Türkische Fußball-Nationalelf:Krieg gehört nicht auf den Rasen

Türkische Fußball-Nationalelf: Nach dem Abpfiff des Spiels in Frankreich salutierten türkische Spieler erneut.

Nach dem Abpfiff des Spiels in Frankreich salutierten türkische Spieler erneut.

(Foto: AFP)

Die Militärgrüße türkischer Fußballer müssen sportrechtliche Folgen haben. Selbst ein EM-Ausschluss sollte als Drohung im Raum stehen, falls sich das Verhalten fortsetzt.

Kommentar von Johannes Aumüller

Diese Szenen aus Paris wirken wie eine besonders krasse Provokation: Seit Tagen herrscht Aufregung wegen der Salut-Geste, mit der das türkische Nationalteam nach dem 1:0 gegen Albanien das kriegführende türkische Militär grüßte. Europas Fußball-Verband Uefa ermittelt wegen des Vorfalls. Aber statt zurückhaltend zu agieren, kommt es am Montag beim 1:1 der Türkei in Frankreich zu ähnlichen Szenen. Nach dem Ausgleichstreffer versammelt sich rund ein halbes Dutzend türkischer Spieler zum Salut, und nach dem Abpfiff erfolgt der Gruß noch einmal - in nahezu kompletter Mannschaftsstärke. Und das in Frankreich, einem der Wortführer gegen den Militäreinsatz; einem Land, zu dem die Beziehungen aus türkischer Sicht arg angespannt sind.
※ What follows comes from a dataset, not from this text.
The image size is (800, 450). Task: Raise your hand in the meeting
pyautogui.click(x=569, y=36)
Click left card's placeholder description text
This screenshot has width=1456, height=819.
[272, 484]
In der Türkei ist der öffentliche Jubel über diese Aktion wieder groß, andernorts ist es dagegen das Unverständnis. Und es ist in der Tat ein Verhalten, das sportrechtlich nicht folgenlos bleiben darf. Selbst ein EM-Ausschluss muss als Drohung im Raum stehen, falls sich das Verhalten bei den nächsten Pflichtspielen im November so fortsetzt.

Im Fußball wie im ganzen Sport gilt, dass politische Statements auf dem Platz untersagt sind. In einer ganz strikten Umsetzung wäre das zwar auch wieder absurd; die Verbände selbst haben ja Kampagnen für Vielfalt oder gegen Diskriminierung. Entsprechend dürfen sich auch die Sportler positionieren: Wolfsburgs Josuha Guilavogui trug einmal eine regenbogenfarbene Kapitänsbinde, Frankfurts Gelson Fernandes eine mit Europaflagge. Amerikanische Profiteams knieten sich vor dem Anpfiff nieder, um gegen Diskriminierung zu protestieren.

War der Salut an die Truppe bloß eine spontane Aktion der Spieler? Vieles spricht dagegen

Es gibt gewiss Konstellationen, bei denen es schwierig zu bewerten ist, ob sich eine Überschreitung der strikten Regel tolerieren lässt. Aber es gibt auch genügend Fälle, die eindeutig unangebracht und zu sanktionieren sind - und dazu zählen Statements zu Kriegen oder zwischenstaatlichen Konflikten. So wie beim Angreifer Mario Mandzukic, der zu seiner Zeit beim FC Bayern mit einem Jubelgruß für kroatische Kriegsgeneräle auffiel; so wie bei Granit Xhaka und Xherdan Shaqiri, den Schweizer Nationalspielern mit kosovo-albanischen Wurzeln, die im Vorjahr bei der WM beim Sieg gegen Serbien den sogenannten Doppeladler zeigten; und so wie aktuell bei der türkischen Nationalmannschaft in ihren beiden jüngsten Pflichtspielen.

Die Uefa-Gremien müssen nun nur die richtige Form der Sanktionierung finden. Immerhin geht es hier nicht darum, dass ein einzelner Spieler auffiel, sondern nahezu die komplette Mannschaft. Und deswegen kann eine Sanktion nicht nur in Richtung der Spieler zielen, sondern muss in Richtung des nationalen Verbandes als solcher gehen.

Sportrechtlich wird für die Uefa-Zuständigen entscheidend sein, ob die Militärgesten aus ihrer Sicht spontane, individuelle Aktionen waren - oder ob es in irgendeiner Form eine Anweisung gab. Es lässt sich leicht denken, welche Argumentation die türkische Seite vorbringen wird. Aber in Paris stellten sich die türkischen Spieler noch Minuten nach dem Abpfiff zum Salut auf; und im Spiel gegen Albanien hatte es ja nicht nur auf dem Feld eine kollektive Geste fürs türkische Militär gegeben, sondern später auch noch eine in der Kabine. Wer kann da noch von Spontaneität reden und nicht von Strategie?